■ Available data:
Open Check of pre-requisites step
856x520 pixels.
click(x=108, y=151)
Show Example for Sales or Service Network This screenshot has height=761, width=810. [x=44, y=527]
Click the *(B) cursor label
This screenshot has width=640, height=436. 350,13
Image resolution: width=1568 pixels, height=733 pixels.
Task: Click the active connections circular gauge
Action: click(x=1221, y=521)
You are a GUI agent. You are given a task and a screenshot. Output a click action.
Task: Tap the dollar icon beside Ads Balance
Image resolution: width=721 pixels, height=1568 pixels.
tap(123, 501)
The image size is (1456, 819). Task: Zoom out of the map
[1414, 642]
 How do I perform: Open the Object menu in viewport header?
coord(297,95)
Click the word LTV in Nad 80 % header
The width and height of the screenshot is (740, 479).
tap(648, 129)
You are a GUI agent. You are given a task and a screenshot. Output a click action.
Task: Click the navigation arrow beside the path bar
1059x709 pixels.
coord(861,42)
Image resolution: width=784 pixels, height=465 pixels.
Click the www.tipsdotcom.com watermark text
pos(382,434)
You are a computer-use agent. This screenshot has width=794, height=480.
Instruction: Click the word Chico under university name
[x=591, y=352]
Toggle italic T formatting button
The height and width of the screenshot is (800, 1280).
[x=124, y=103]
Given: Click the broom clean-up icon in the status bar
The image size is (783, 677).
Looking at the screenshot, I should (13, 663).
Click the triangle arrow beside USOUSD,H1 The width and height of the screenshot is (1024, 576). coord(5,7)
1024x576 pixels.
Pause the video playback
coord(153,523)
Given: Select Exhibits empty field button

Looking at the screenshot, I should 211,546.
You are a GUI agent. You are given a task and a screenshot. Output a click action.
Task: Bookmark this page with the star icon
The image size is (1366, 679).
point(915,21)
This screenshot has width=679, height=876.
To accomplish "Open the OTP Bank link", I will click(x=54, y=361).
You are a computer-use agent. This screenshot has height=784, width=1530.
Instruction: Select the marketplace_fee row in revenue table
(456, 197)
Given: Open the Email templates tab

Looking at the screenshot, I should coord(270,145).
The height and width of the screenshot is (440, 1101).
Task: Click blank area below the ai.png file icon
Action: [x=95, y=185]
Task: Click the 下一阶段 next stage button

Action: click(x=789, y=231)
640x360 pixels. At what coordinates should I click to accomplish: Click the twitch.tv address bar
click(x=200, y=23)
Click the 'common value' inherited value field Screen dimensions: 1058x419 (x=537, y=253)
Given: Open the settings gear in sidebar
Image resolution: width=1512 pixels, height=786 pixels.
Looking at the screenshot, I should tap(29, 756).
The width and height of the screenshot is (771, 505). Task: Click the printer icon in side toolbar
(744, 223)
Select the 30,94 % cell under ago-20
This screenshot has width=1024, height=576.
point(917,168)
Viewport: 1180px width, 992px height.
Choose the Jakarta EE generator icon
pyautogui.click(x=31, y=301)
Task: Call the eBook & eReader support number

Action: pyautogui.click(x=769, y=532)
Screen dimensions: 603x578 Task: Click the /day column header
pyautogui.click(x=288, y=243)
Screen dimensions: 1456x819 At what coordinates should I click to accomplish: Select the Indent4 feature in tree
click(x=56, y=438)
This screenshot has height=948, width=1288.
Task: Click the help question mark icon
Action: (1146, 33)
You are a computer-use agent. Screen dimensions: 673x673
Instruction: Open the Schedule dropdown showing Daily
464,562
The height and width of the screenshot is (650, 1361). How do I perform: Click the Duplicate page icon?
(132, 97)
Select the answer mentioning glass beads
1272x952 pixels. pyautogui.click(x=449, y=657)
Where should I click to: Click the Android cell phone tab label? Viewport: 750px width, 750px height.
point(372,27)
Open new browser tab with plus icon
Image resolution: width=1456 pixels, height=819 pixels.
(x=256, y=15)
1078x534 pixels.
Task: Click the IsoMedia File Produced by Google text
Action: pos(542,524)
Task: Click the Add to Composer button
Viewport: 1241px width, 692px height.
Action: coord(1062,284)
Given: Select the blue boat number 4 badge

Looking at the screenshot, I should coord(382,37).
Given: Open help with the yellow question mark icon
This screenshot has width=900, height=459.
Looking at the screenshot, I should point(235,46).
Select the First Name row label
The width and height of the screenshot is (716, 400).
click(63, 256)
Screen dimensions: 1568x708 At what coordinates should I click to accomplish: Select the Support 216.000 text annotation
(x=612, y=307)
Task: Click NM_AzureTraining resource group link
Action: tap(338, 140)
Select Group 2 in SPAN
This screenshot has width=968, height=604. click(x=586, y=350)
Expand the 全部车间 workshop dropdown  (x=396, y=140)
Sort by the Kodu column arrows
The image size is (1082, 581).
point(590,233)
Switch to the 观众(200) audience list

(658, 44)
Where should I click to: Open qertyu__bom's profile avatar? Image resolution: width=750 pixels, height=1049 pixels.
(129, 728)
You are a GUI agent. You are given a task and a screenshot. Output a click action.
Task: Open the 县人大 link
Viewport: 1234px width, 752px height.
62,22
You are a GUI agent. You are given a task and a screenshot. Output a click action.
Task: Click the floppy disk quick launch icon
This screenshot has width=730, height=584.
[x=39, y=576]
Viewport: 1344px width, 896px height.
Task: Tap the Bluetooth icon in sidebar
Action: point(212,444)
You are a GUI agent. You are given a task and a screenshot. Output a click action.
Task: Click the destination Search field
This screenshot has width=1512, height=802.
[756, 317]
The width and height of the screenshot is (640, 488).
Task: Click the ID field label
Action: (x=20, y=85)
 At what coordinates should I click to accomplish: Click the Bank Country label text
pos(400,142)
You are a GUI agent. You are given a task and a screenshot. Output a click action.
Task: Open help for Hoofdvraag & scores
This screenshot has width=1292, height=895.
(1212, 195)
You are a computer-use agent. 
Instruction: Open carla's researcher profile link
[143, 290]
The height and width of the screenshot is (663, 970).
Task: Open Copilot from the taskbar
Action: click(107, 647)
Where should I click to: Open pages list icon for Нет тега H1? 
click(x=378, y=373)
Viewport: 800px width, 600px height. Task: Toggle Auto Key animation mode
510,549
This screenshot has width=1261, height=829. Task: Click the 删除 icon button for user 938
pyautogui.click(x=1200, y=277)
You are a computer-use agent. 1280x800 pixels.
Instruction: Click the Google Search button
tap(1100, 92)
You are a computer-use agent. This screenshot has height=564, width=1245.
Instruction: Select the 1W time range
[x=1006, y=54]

■ Task directions: All lines in the entries above that hold the word "beside" need to be copied.

■ Response to this exercise:
Task: Tap the dollar icon beside Ads Balance
Task: Click the navigation arrow beside the path bar
Click the triangle arrow beside USOUSD,H1 The width and height of the screenshot is (1024, 576). coord(5,7)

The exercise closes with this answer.